Não há nada mais gratificante para um político do que distribuir benesses com as quais os cofres públicos não precisam arcar diretamente. Assim proliferam no país legislações que obrigam empresários do setor cultural e organizadores de eventos a conceder descontos de 50% nos ingressos para diferentes categorias de consumidores.

No plano federal, a meia-entrada é assegurada a estudantes, idosos, jovens de baixa renda e portadores de deficiência. Se considerarmos também leis de estados e municípios, o benefício pode se estender a professores da rede oficial, servidores públicos, pacientes de câncer, doadores de sangue e medula e membros dos sindicatos.

Não surpreende que o contingente daqueles que pagam o valor cheio caia ano a ano. Em 2017, pagaram inteira em cinemas 29,9% dos espectadores; em 2019, apenas 21,6%. Quem pode consegue uma carteirinha que lhe garanta o desconto; quem não pode acaba deixando de frequentar espetáculos.

Quando quase 80% do público paga meia, não é difícil notar que há algo de errado na lógica do sistema. Por isso a Ancine abriu consulta pública para discutir os méritos da obrigatoriedade da meia-entrada. O Ministério da Economia se posicionou contra o instituto.

De fato, a meia-entrada pode ser descrita como um sistema de subsídios cruzados altamente ineficiente.
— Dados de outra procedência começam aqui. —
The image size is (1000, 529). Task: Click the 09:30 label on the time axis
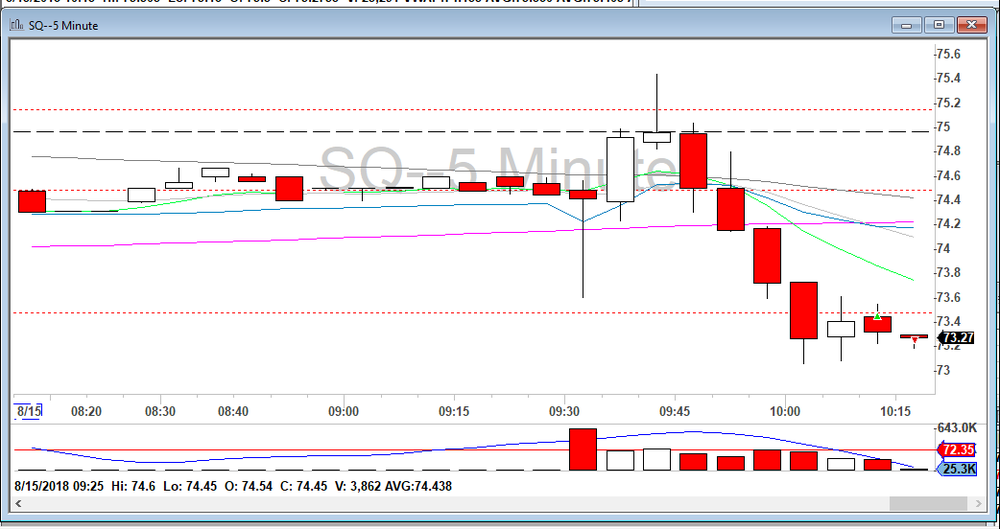[564, 411]
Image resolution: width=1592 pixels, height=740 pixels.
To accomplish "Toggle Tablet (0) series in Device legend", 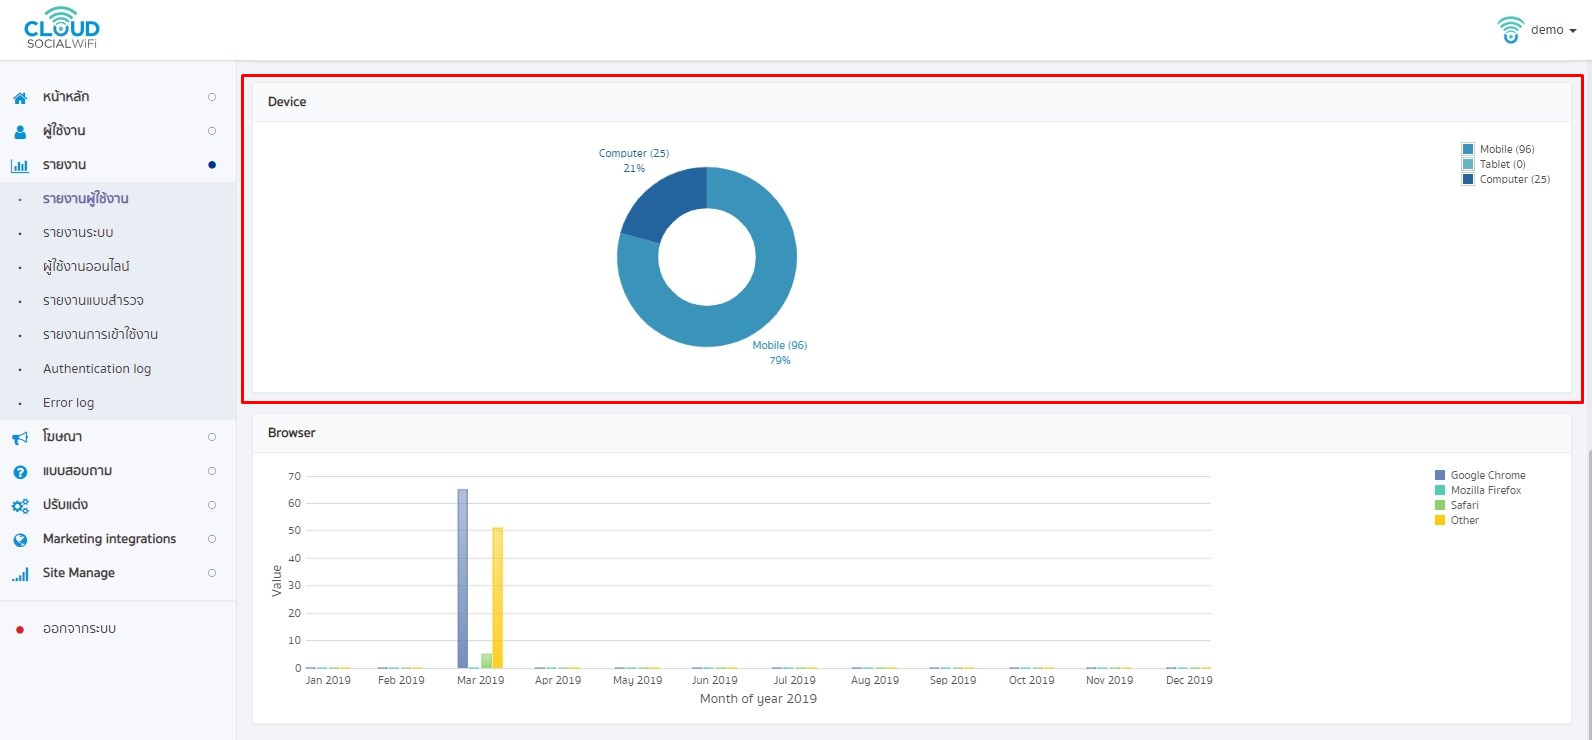I will [1493, 164].
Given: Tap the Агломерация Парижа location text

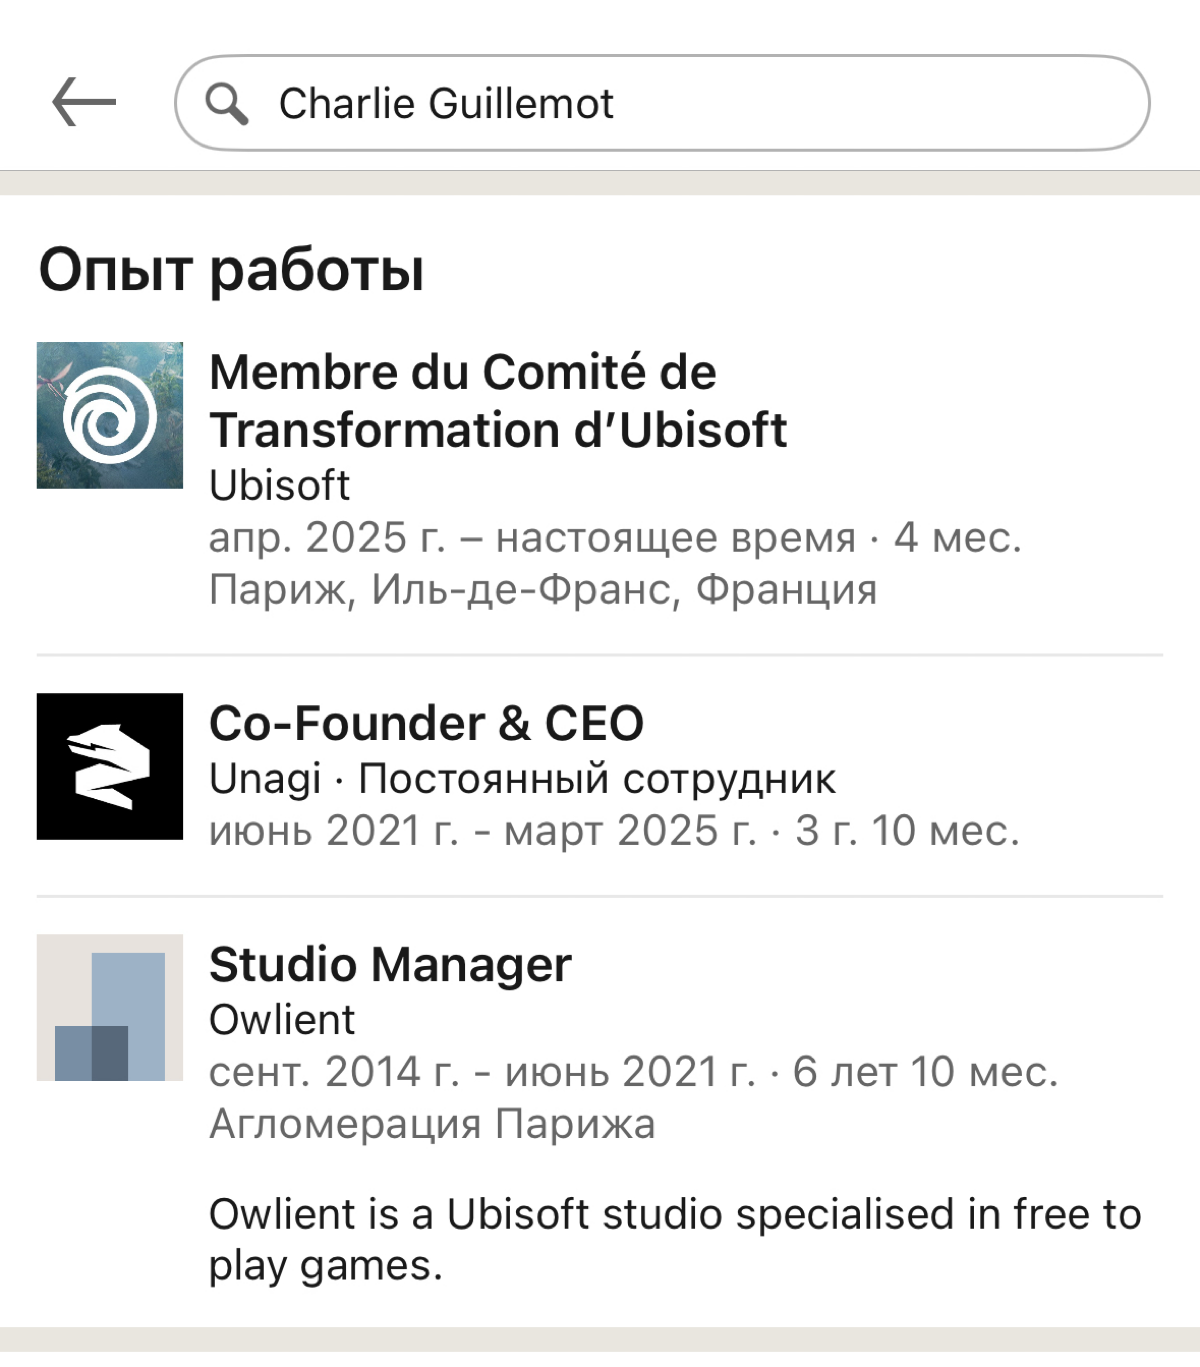Looking at the screenshot, I should click(432, 1124).
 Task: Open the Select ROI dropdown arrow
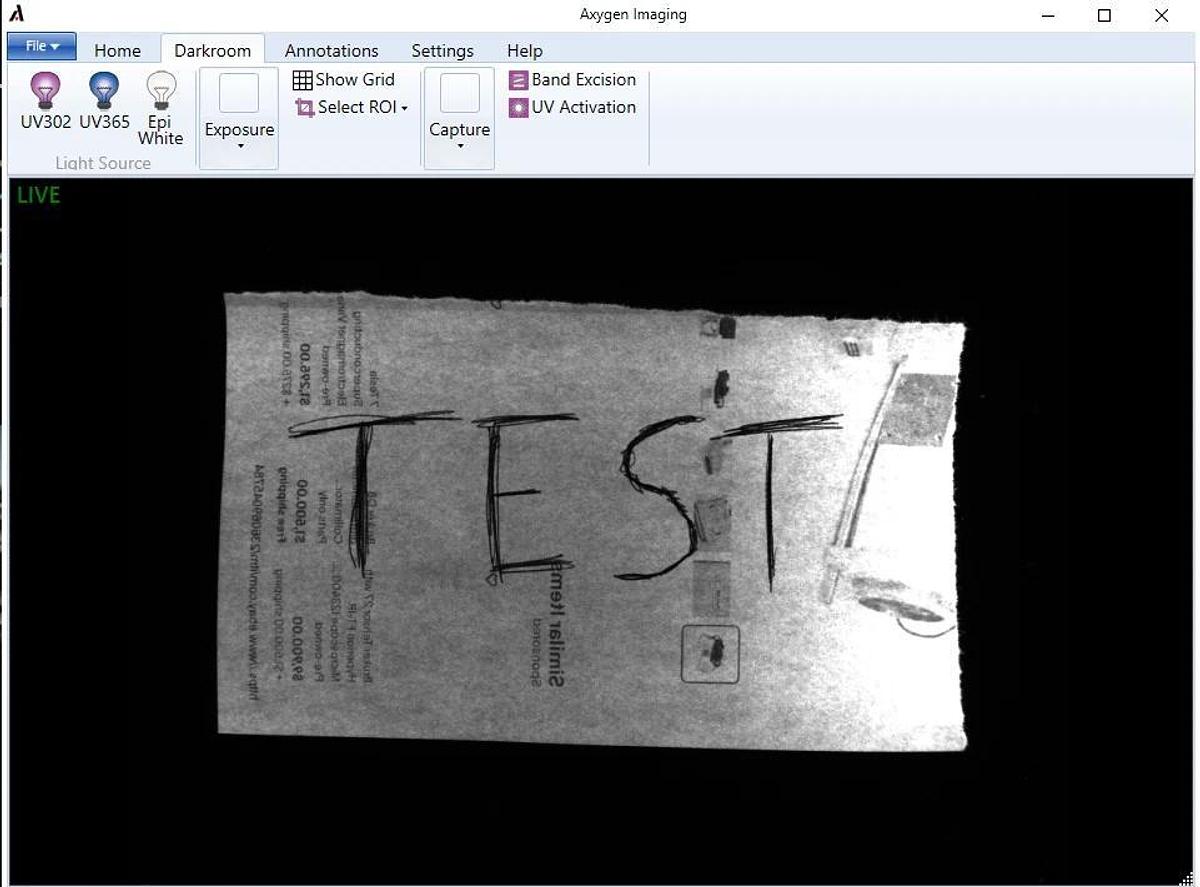pos(405,108)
Como os preços são livres, o ônus maior recai sobre a parcela da população que paga inteira.

Como essa parcela tem diminuído, os preços sobem para manter a viabilidade do negócio —excluindo mais consumidores e forçando novo reajuste, num círculo vicioso.

Exceto pelos jovens de baixa renda, não existe nenhum indício de que as categorias contempladas pela legislação sejam as que de fato precisariam do fomento.

Os jovens mais ricos passam mais anos com carteira de estudante do que os mais pobres. O rendimento de idosos é na média maior que o dos adultos mais jovens. E nem se fale de servidores públicos, que detêm a maior média salarial do país.

Se o fenômeno da meia-entrada estivesse restrito ao setor cultural, poderíamos tratá-lo como uma excentricidade custosa, mas com potencial de dano limitado.

O problema é que a lógica de oferecer diferentes preços para diferentes grupos, com notáveis perdas de eficiência, se reproduz em inúmeras áreas, como transporte público, acesso a crédito e até o pagamento de tributos.